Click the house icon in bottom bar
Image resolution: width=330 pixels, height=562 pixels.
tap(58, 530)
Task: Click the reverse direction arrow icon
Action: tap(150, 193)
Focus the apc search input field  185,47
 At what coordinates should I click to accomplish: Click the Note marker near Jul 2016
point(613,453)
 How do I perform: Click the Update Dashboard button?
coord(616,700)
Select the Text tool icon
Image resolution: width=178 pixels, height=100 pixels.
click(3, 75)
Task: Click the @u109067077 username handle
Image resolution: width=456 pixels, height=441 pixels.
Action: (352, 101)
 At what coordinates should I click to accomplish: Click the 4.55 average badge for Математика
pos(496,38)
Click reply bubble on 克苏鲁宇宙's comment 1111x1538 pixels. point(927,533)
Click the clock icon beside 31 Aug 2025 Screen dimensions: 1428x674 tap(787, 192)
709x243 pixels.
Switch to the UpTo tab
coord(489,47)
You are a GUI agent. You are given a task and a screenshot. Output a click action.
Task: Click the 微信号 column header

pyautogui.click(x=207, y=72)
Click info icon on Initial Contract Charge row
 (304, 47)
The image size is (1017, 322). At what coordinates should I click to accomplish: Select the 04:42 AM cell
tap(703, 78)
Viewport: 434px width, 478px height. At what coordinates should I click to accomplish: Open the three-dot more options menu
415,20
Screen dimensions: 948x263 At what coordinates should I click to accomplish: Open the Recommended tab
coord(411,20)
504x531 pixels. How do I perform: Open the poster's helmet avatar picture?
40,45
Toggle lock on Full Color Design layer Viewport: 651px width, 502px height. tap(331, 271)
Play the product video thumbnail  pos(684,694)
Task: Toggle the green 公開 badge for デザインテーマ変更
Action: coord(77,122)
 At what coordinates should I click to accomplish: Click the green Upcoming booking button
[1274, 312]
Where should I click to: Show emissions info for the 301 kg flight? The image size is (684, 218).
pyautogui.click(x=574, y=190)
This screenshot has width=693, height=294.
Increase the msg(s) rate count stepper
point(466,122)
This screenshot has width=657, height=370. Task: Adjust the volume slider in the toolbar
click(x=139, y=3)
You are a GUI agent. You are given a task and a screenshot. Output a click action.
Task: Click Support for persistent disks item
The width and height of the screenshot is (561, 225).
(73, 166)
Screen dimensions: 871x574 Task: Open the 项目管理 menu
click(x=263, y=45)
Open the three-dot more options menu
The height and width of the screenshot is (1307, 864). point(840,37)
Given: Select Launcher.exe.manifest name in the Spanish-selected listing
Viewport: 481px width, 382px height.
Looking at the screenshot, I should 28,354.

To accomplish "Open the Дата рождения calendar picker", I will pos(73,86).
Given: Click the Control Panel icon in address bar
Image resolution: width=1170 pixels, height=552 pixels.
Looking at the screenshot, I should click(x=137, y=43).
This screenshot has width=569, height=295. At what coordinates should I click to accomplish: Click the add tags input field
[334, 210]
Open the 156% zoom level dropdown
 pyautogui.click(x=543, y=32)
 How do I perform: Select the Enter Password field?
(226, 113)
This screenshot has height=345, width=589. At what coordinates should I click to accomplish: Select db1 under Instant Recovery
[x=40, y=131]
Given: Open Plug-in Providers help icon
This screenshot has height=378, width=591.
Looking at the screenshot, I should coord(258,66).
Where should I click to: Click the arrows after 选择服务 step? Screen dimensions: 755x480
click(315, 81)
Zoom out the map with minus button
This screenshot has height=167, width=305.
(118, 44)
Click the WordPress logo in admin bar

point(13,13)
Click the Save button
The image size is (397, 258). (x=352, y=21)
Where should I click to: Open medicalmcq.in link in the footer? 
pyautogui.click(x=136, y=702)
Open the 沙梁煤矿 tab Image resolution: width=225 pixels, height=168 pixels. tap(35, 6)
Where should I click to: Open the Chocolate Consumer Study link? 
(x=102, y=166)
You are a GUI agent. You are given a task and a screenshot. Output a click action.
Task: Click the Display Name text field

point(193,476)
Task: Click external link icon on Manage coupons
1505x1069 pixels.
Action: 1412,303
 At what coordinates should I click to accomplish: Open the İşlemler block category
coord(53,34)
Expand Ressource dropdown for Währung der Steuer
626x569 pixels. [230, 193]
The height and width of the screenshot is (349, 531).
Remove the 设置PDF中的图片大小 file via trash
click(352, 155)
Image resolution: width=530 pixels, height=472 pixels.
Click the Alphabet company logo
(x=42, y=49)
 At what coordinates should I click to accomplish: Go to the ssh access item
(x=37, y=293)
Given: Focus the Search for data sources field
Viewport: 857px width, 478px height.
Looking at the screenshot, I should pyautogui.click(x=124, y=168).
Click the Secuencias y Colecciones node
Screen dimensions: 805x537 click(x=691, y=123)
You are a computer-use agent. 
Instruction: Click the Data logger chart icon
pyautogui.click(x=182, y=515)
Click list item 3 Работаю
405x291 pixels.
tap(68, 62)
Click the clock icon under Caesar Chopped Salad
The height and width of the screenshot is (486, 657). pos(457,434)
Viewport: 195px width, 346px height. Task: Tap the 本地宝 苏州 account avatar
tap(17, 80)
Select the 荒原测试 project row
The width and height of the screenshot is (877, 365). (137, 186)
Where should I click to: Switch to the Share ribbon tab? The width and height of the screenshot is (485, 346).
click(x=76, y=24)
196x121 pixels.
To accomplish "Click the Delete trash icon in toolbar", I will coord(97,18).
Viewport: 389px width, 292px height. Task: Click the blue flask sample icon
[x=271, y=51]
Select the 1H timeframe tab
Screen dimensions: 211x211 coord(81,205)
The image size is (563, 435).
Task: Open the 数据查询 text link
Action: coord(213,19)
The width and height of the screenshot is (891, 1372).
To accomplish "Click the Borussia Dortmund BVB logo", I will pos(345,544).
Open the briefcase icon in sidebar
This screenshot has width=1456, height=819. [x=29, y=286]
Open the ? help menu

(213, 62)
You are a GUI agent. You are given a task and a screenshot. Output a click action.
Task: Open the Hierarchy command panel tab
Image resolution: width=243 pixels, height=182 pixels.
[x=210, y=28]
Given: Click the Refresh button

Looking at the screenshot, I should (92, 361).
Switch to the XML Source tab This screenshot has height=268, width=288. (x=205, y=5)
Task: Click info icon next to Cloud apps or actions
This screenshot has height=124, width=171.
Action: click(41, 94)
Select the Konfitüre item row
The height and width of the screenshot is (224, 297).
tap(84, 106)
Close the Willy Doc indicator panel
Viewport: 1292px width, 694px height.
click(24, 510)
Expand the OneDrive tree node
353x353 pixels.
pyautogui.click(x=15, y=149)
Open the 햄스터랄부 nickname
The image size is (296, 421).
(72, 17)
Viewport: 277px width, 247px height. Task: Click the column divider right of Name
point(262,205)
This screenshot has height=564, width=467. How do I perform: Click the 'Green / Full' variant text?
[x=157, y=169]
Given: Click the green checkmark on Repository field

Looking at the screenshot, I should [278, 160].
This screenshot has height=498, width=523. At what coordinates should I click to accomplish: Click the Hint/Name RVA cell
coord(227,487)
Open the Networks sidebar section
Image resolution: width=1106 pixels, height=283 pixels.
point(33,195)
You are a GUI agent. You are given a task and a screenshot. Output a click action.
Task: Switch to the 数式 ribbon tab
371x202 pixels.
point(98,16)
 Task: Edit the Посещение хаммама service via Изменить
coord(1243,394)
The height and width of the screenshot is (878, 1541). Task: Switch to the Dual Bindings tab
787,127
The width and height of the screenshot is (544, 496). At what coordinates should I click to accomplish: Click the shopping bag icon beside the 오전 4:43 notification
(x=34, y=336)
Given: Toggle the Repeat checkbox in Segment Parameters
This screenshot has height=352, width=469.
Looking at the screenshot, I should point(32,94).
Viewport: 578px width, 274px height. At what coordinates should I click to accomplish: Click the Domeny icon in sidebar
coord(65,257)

-.-.-

Task statement: Return every line from the entries that holds the string "Focus".

Exercise output:
Focus the apc search input field  185,47
Given: Focus the Search for data sources field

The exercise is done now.